--- Start ---

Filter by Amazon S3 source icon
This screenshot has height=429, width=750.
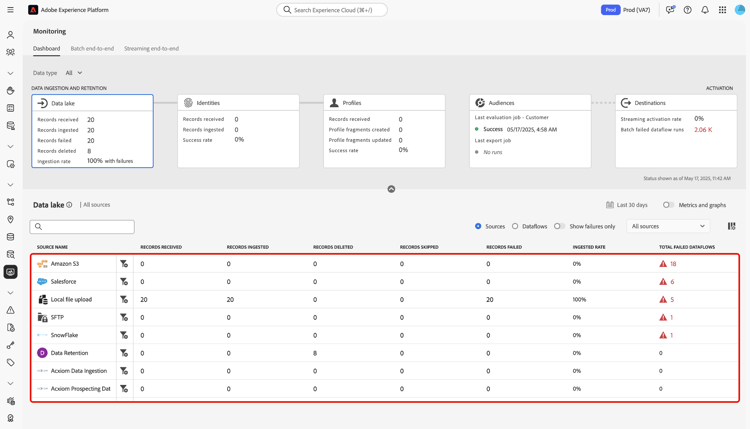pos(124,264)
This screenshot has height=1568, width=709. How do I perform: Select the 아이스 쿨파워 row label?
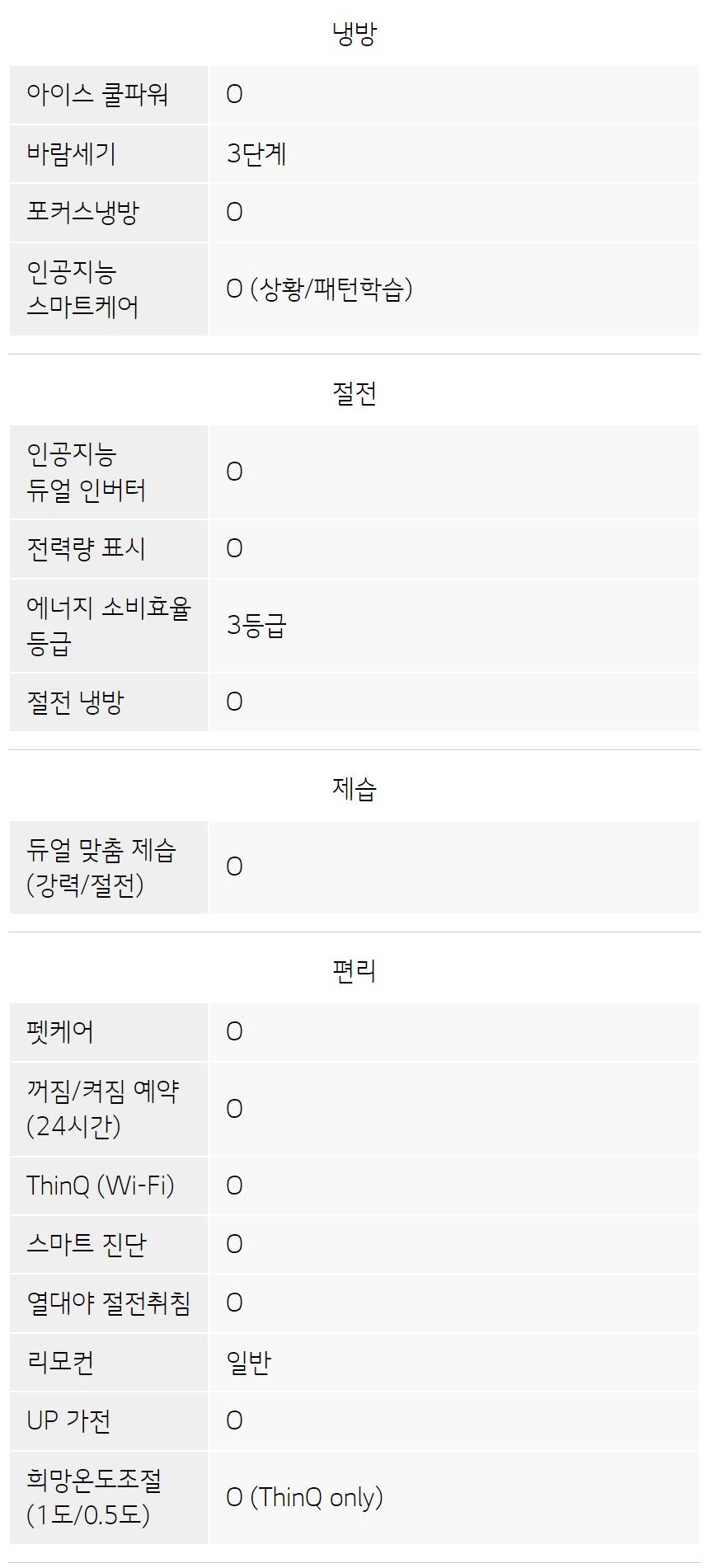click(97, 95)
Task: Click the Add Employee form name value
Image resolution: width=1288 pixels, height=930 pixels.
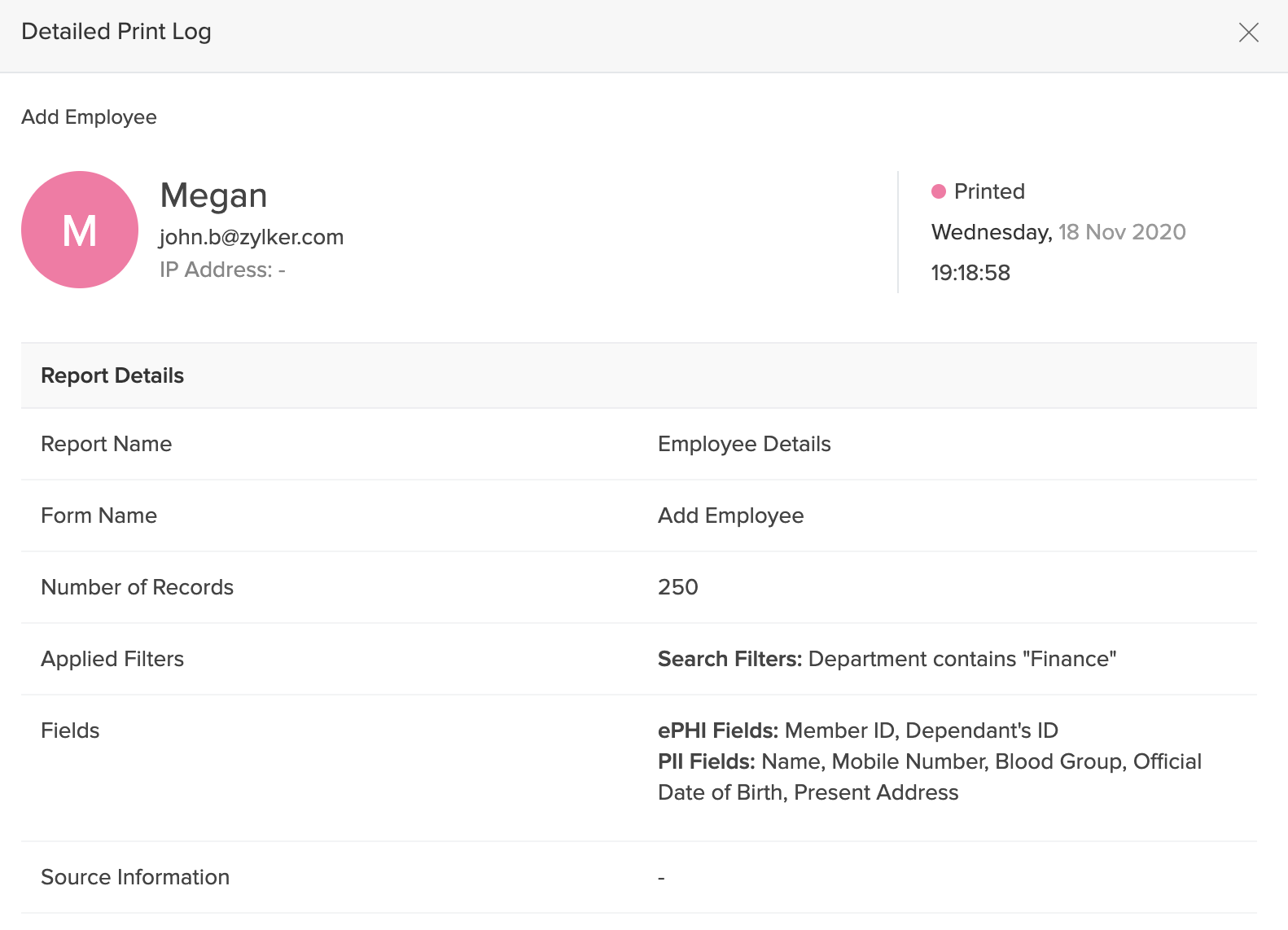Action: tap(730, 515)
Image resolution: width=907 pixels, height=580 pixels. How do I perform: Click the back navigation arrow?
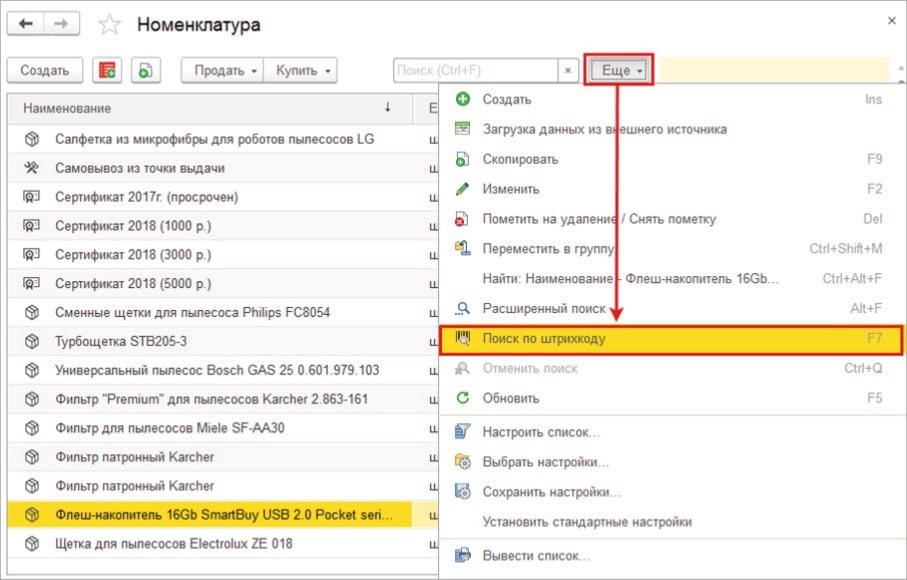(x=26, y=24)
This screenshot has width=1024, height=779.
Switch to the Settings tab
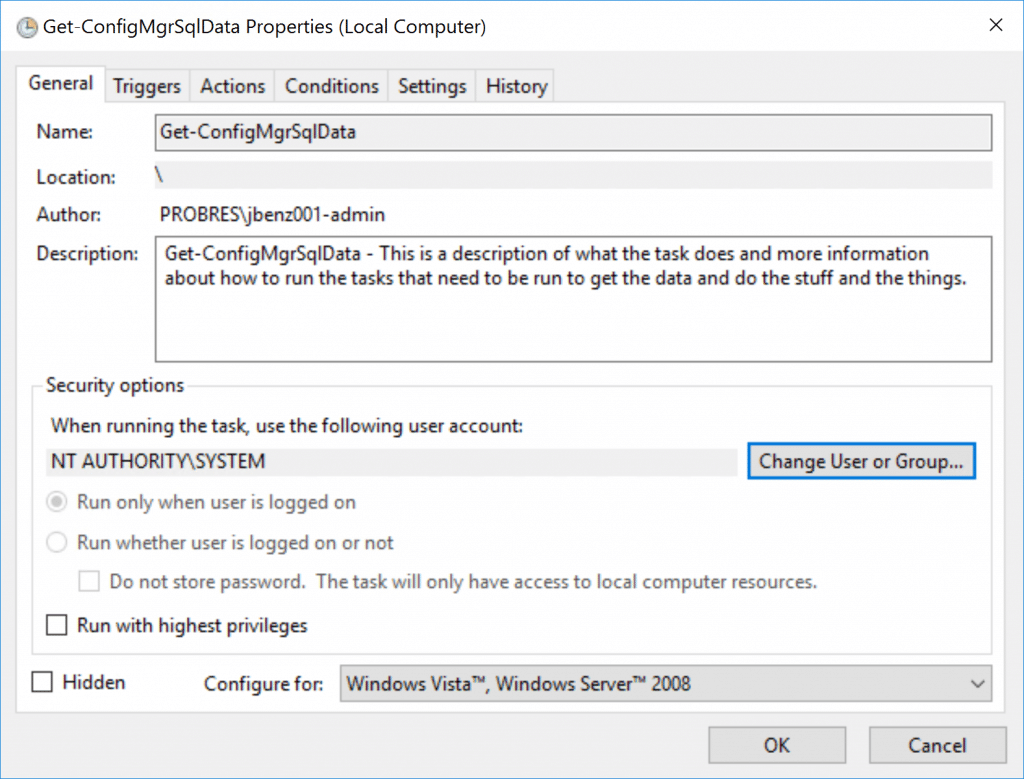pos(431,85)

--- End ---

* What to produce: Rewrite all of the items above, changing every "screenshot" to "capture" and leaving everything else as it is. Omit the pictures.

* Response:
Filter by Amazon S3 source icon
This capture has height=429, width=750.
pos(124,264)
This capture has height=1568, width=709. How do I perform: Select the 아이스 쿨파워 row label?
click(97, 95)
Task: Click the Add Employee form name value
Image resolution: width=1288 pixels, height=930 pixels.
Action: tap(730, 515)
Image resolution: width=907 pixels, height=580 pixels. How do I perform: Click the back navigation arrow?
(x=26, y=24)
This capture has width=1024, height=779.
Switch to the Settings tab
pos(431,85)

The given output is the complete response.